In 2018 Telegram sent a message to all Iranian users stating that the Telegram Talai and Hotgram unofficial clients are not secure.
Telegram promised since at least March 2014 that "all code will be released eventually", including all the various client applications (Android, iOS, desktop, etc.) and the server-side code. As of December 2020, Telegram still hasn't published their server-side source code. In January 2021, Durov explained rationale for not releasing server-side code, citing reasons such as inability for end-users to verify that the released code is the same code run on servers, and a government that wanted to acquire the server code and make a messaging app that would end competitors.
On 9 June 2019, The Intercept released leaked Telegram messages exchanged between current Brazilian Minister of Justice and former judge Sérgio Moro and federal prosecutors. The hypothesis is that either mobile devices were hacked by SIM swap or computers invaded. The Telegram team tweeted that it was either because the user had malware or they were not using 2-step verification.
On 12 June 2019, Telegram confirmed that it suffered a denial-of-service attack which disrupted normal app functionality for approximately one hour. Pavel Durov tweeted that the IP addresses used in the attack mostly came from China.

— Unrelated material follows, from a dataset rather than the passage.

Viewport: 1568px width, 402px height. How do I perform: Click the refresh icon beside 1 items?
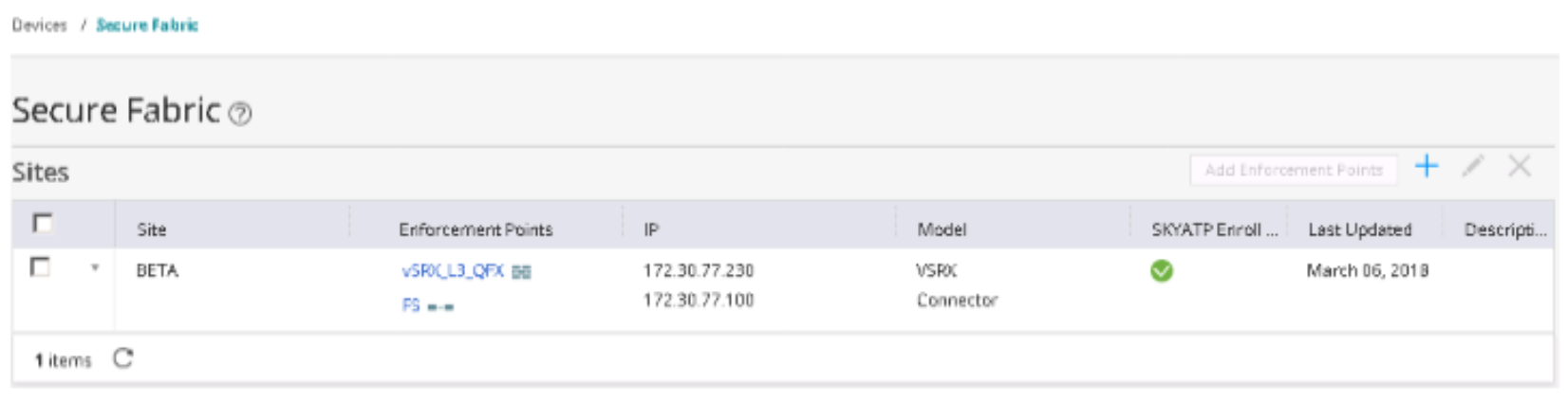123,358
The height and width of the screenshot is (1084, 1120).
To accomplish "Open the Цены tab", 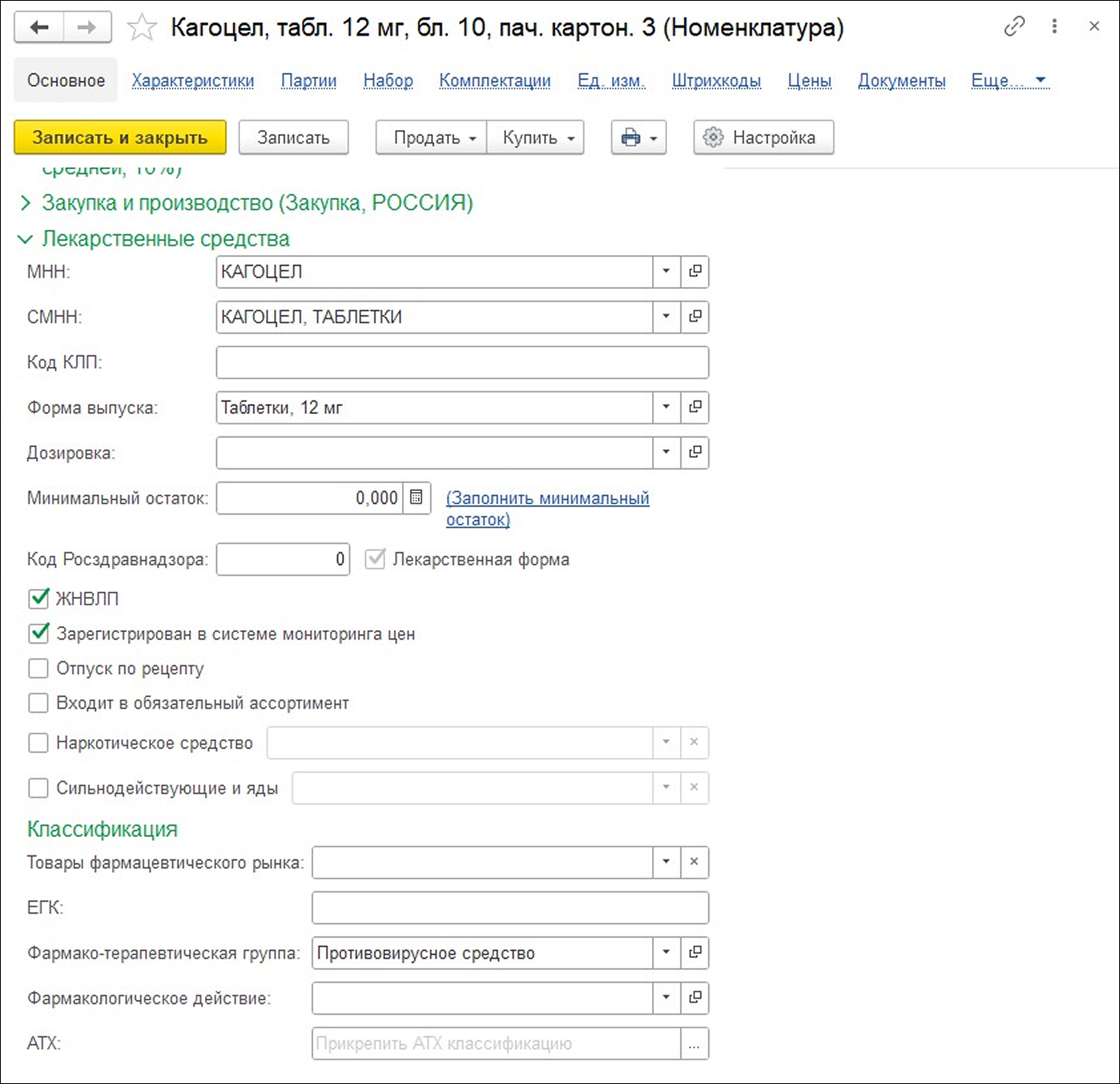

In December 2019, multiple Russian businessmen suffered account takeovers that involved bypassing SMS single-factor authentication. Security company Group-IB suggested SS7 mobile signalling protocol weaknesses, illegal usage of surveillance equipment, or telecom insider attacks.
Telegram has organized two cryptography contests to challenge its own security. Third parties were asked to break the service's cryptography and disclose the information contained within a secret chat between two computer-controlled users. A reward of respectively US$200,000 and US$300,000 was offered. Both of these contests expired with no winners. Security researcher Moxie Marlinspike, founder of the competing Signal messenger, and commenters on Hacker News criticized the first contest for being rigged or framed in Telegram's favor and said that Telegram's statements on the value of these contests as proof of the cryptography's quality are misleading. This was because the cryptography contest could not be won even with completely broken algorithms such as MD2 (hash function) used as key stream extractor, and primitives such as the Dual_EC_DRBG that is known to be backdoored.
2019 Puerto Rico "Telegramgate"
Telegram was the main subject surrounding the 2019 Puerto Rico riots that ended up in the resignation of then Governor Ricardo Rosselló. Hundreds of pages of a group chat between Rosselló and members of his staff were leaked. The messages were considered vulgar, racist, and homophobic toward several individuals and groups, and discussed how they would use the media to target potential political opponents.
On 15 March 2021, Telegram conducted a 5 years public bonds placement worth $1 billion. The funding was required to cover the debts amounting to $625.7 million, including $433 million to investors who bought futures for Gram tokens in 2018 and included purchasers such as David Yakobashvili. On 23 March, Telegram also sold additional bonds worth $150 million to the Abu Dhabi Mubadala Investment Company and Abu Dhabi Catalyst Partners. The Mubadala Investment Company also stated that Russia's sovereign wealth fund participated in its deal through the Russia-UAE joint investment platform to buy convertible bonds. According to the contract, the holders of the bonds will be provided an option to convert them to shares if the company conducts an IPO.